3. Restaurants sometimes have baffling names. To be fair, at lot of tourists may find our Melbourne restaurant names off – from the misspelled Vue de Monde to Cumulus Inc, Supernormal and the Dogs Bar.

Here in ‘Jozi’ we have Wombles (one of the city’s best steak restaurants), Coobs (they trade beef for other ingredients), Vicky Christina (if you get the film reference you’ll realise its tapas), Throbbing Strawberry (pizza of course) and the gastropub Rim & Rubber (seriously).

4. Vegetables. Most menus are stick in the 1970s serving creamed spinach and mashed butternut pumpkin. Without fail.

5. Once a restaurant becomes successful it becomes a chain with many locations in Joburg and in some cases also Cape Town, the true dining and wine capital of South Africa.

6. The most popular venues serve steak, pizza, Portuguese or sushi. Sometimes all of them. Adega a popular Portuguese franchise has one page of Portuguese, one of steak, one of fish, one of tempura and five pages of sushi in its 74 page full colour perfectly bound menu, which carries advertising. A nice African lady prepares the sushi in a paper hair net.

7. Wine, especially reds, are as large and boisterous as a Springboks prop. You’ll pay the equivalent of $AUD5-6 for a 250ml glass. Let me repeat that: a 250ml glass. That’s one third of a standard bottle. Bottles cost from 150-250 Rand usually – divide that by 10 for Australian dollars. In the bottle shops really good wine will cost from 80 to 250 Rand. There’ll be only one that is orange and one biodynamic in a shop’s full selection.

8. Service is the friendliest you’ll find any where in the world. Wait staff are almost exclusively black African. Few will have ever tried the food or wine. But they are cheerful and chatty everywhere. Pay is much less than anyone would expect in Australia which dramatically changes the economics of a restaurant.

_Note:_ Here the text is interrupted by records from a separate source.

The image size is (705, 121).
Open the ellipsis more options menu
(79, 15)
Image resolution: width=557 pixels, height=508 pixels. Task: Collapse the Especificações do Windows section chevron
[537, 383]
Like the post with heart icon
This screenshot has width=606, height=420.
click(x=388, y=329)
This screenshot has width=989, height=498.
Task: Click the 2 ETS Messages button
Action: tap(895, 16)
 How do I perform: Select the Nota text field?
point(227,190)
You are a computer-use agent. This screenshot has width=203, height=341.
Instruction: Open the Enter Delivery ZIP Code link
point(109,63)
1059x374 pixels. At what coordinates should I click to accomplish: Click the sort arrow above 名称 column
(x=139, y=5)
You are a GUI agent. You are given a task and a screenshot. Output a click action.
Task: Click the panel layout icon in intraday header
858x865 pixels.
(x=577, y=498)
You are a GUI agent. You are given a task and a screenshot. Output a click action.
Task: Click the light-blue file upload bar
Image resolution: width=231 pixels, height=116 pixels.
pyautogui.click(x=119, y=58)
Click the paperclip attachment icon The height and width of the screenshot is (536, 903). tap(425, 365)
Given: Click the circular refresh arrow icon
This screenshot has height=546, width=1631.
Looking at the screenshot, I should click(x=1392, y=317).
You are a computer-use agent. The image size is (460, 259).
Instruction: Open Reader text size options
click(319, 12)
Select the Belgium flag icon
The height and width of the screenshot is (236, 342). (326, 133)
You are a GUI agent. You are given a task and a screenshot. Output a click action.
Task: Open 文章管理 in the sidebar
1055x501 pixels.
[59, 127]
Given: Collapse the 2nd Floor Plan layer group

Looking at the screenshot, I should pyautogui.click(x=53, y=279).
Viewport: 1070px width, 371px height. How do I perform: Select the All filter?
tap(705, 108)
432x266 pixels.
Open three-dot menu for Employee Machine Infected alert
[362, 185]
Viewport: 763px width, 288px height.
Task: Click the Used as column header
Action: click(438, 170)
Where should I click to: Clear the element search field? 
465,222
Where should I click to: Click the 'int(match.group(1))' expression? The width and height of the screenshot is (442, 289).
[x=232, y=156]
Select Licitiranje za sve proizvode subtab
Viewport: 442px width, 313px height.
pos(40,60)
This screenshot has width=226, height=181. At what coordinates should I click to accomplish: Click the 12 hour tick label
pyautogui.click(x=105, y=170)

9. There are hipster cafes and restaurants, especially in the big burger scene. Venues such as The Foundry serve pretty awesome spherified shots made from vanilla vodka and lavender liquor. Workshop 55 does a fixed price tapas style menu and specialises in gin & tonics, enhanced with herbs and fruit.

Copper Bar is a Thursday night only rooftop bar. You have to call in advance and have your name put on the door to keep out drunken riff raff.

10. It’s pretty easy for a couple to spend 400 to 500 Rand on a night out of a 2-3 course meal with wine. That’s $40-50 – less than the price of a bottle of wine in Australia.

11.Unfortunately, food provenance is a problem. Watch out for Vietnamese farmed prawns. Menus will be misspelled and all spaghetti carbonara contains cream. Without question.

12. You’ll finish your meal with either an Irish Coffee or Dom Pedro – that’s a boozy black coffee topped with an inch of lightly whipped cream or boozy vanilla thick shake – the booze options being whiskey or Kahlua.

13. The bill will always be delivered with sweets. Individually wrapped sweets. Without fail.

14. There are also hipster food markets in old factories and warehouses in the inner city which is being reclaimed from the criminal gangs that took over post apartheid (more on this in another post) where plenty of “craft” products are sold. As in Australia craft = money.

15. Drunk driving is frowned upon, though a 400 Rand cash bribe will get you out of trouble with a police booze bust. Alternatively take an Uber. A 20 minute trip costs about the equivalent of $6. Our favourite driver was called “Welcome” although “Freedom” came a close second.

16. If you do drive, whether you park in the street or the carpark (where often you can keep an eye on your car whilst dining) you’ll need to tip the parking attendant. There is a informal network of attendants, sometimes with criminal links. It’s an unregulated protection racket albeit one that only costs about 2 – 5 Rand (20 – 50 cents) a time. You will find it a constant battle to maintain your supply of appropriate coins.